Il n'est par ailleurs pas contesté que la nouvelle lésion constatée le 08 octobre 2020 est la conséquence de l'accident du travail en question et doit être prise en compte à ce titre.
Sur les dépens
En application de l'article 696 du code de procédure civile, le tribunal a condamné la CPAM aux dépens de l'instance. Le jugement étant confirmé sur le fond, sera également confirmé en ce qui concerne les dépens.
La CPAM, partie perdante, sera en outre condamnée aux dépens et d'appel.
Sur les demandes présentées en application de l'article 700 du code de procédure civile
L'article 700 du code de procédure civile dispose que le juge condamne la partie tenue aux dépens ou qui perd son procès à payer:
1° à l'autre partie la somme qu'il détermine, au titre des frais exposés et non compris dans les dépens;
2° et, le cas échéant, à l'avocat du bénéficiaire de l'aide juridictionnelle partielle ou totale une somme au titre des honoraires et frais, non compris dans les dépens, que le bénéficiaire de l'aide aurait exposés s'il n'avait pas eu cette aide. Dans ce cas, il est procédé comme il est dit aux alinéas 3 et 4 de l'article 37 de la loi n°91-647 du 10 juillet 1991.
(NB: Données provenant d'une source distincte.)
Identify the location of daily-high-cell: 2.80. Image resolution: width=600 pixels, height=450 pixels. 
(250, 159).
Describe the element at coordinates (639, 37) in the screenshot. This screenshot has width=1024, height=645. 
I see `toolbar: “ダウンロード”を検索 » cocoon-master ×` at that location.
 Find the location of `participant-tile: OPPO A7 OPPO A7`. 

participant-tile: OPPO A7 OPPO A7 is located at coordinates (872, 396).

M.[H] ayant été contraint d'exposer des frais pour faire valoir ses droits, le jugement sera confirmé en ce qu'il a condamné la CPAM à lui payer la somme de 1.000 euros sur ce fondement, et il sera fait droit en partie à sa demande présentée sur ce fondement à l'encontre de la CPAM, qui sera condamnée à lui payer la somme supplémentaire de 1.000 euros au titre des frais exposés en appel.
PAR CES MOTIFS
La cour, statuant publiquement, par arrêt contradictoire, après en avoir délibéré conformément à la loi,
- Déclare recevable l'appel relevé par la caisse primaire d'assurance maladie du Puy-de-Dôme à l'encontre du jugement n°21-157 prononcé le 10 mars 2022 par le tribunal judiciaire de Clermont-Ferrand,
- Confirme le jugement en toutes ses dispositions soumises à la cour, y compris la condamnation prononcée sur le fondement de l'article 700 du code de procédure civile,
Y ajoutant :
- Condamne la caisse primaire d'assurance maladie du Puy-de-Dôme aux dépens d'appel,
- Condamne la caisse primaire d'assurance maladie du Puy-de-Dôme à payer à M.[G] [H] la somme supplémentaire de 1.000 euros (mille euros) sur le fondement de l'article 700 du code de procédure civile au titre des frais exposés en appel.
Ainsi fait et prononcé à Riom le 11 juin 2024.